Ross Rennie
- Born: Ross Michael Rennie 29 March 1986 (age 39) Edinburgh, Scotland
- Height: 1.86 m (6 ft 1 in)
- Weight: 100 kg (15 st 10 lb)
- School: Edinburgh Academy
- Occupation(s): Former rugby domestic and international flanker

Rugby union career
- Position: Flanker

Senior career
- Years: Team / Apps / (Points)
- 2005–2014: Edinburgh Rugby / 91 / (20)
- 2014–2015: Bristol Rugby / 13 / (25)
- Correct as of 13 May 2014

International career
- Years: Team / Apps / (Points)
- 2008–2011: Scotland / 20 / (0)
- Correct as of 12 November 2012

= Ross Rennie =

Scotland international rugby union player

Ross Rennie (born 29 March 1986 in Scotland) is a former rugby union player. He first played for Edinburgh Rugby and then Bristol Rugby as well as representing the Scotland national team. His position of choice is Flanker.

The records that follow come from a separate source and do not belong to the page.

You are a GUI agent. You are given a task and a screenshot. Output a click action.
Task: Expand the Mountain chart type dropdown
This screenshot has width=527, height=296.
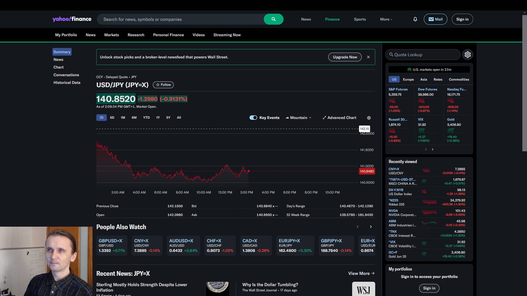pos(299,118)
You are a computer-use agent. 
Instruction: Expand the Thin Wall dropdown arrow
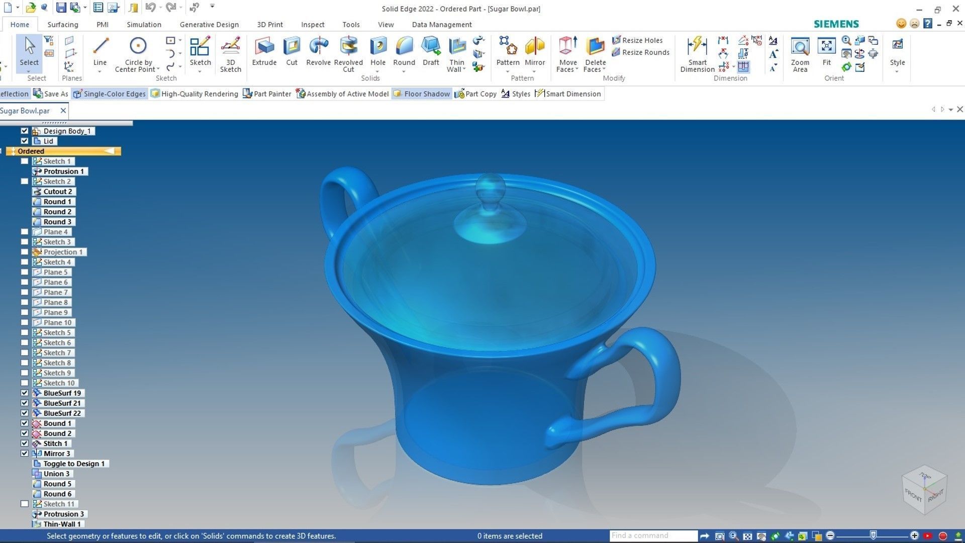[464, 69]
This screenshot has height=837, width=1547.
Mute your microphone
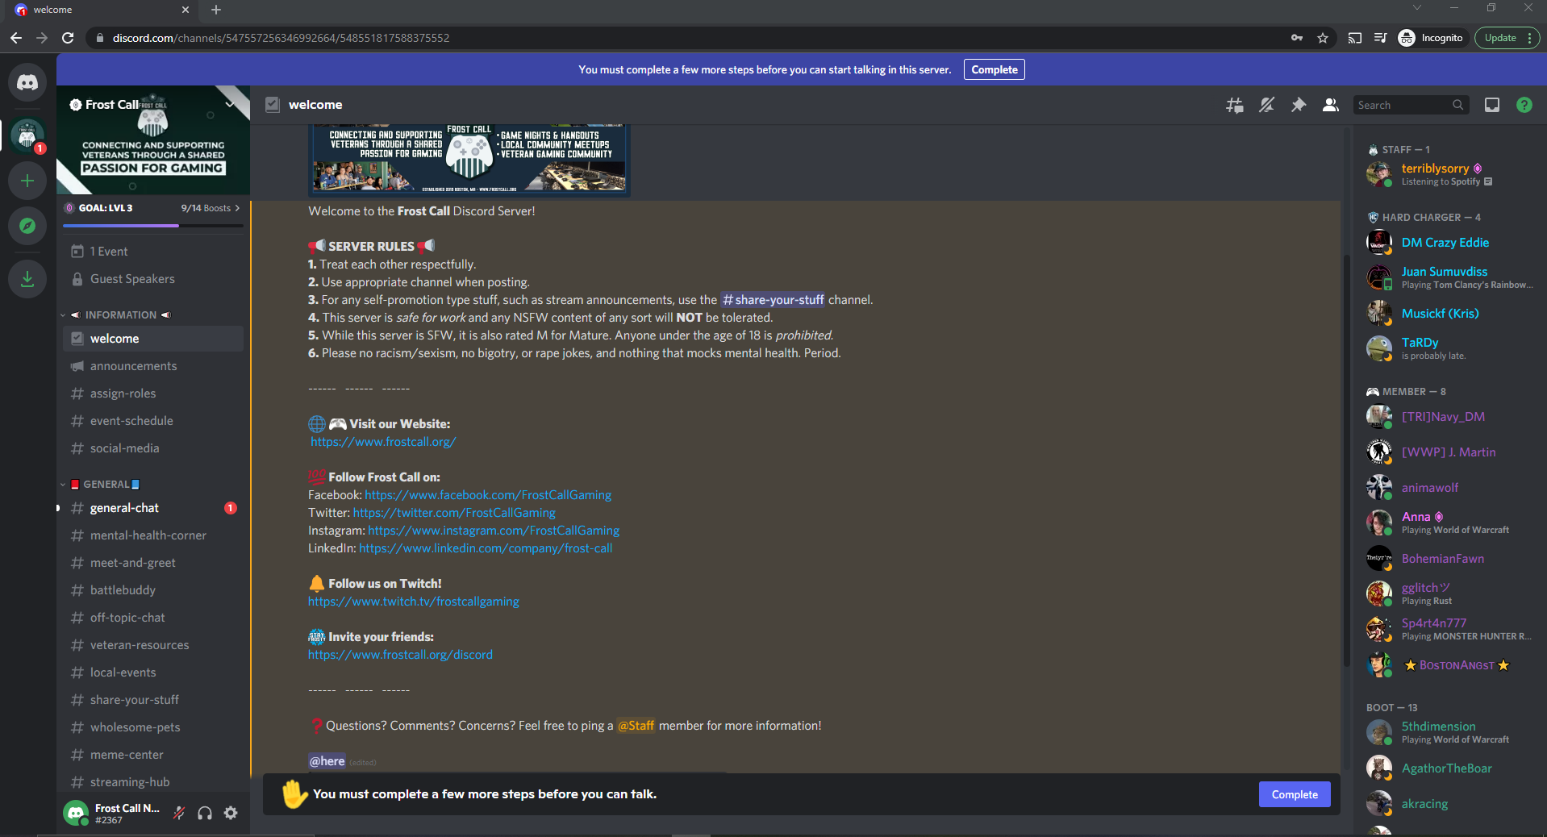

He was called up to the Scotland squad for the 2008 Six Nations Championship.
He was also selected in the Scotland squad for the 2011 Rugby World Cup in New Zealand.
He started his professional career at Edinburgh Rugby and, after falling out of favour under Head Coach Alan Solomons, was sent out on loan to Bristol Rugby for the second half of the 2013–14 season, making the deal permanent before the 2014–15 season after a string of impressive performances in the number seven jersey.

On 14 January 2015, Rennie announced his retirement from rugby with immediate effect due to a neurological problem.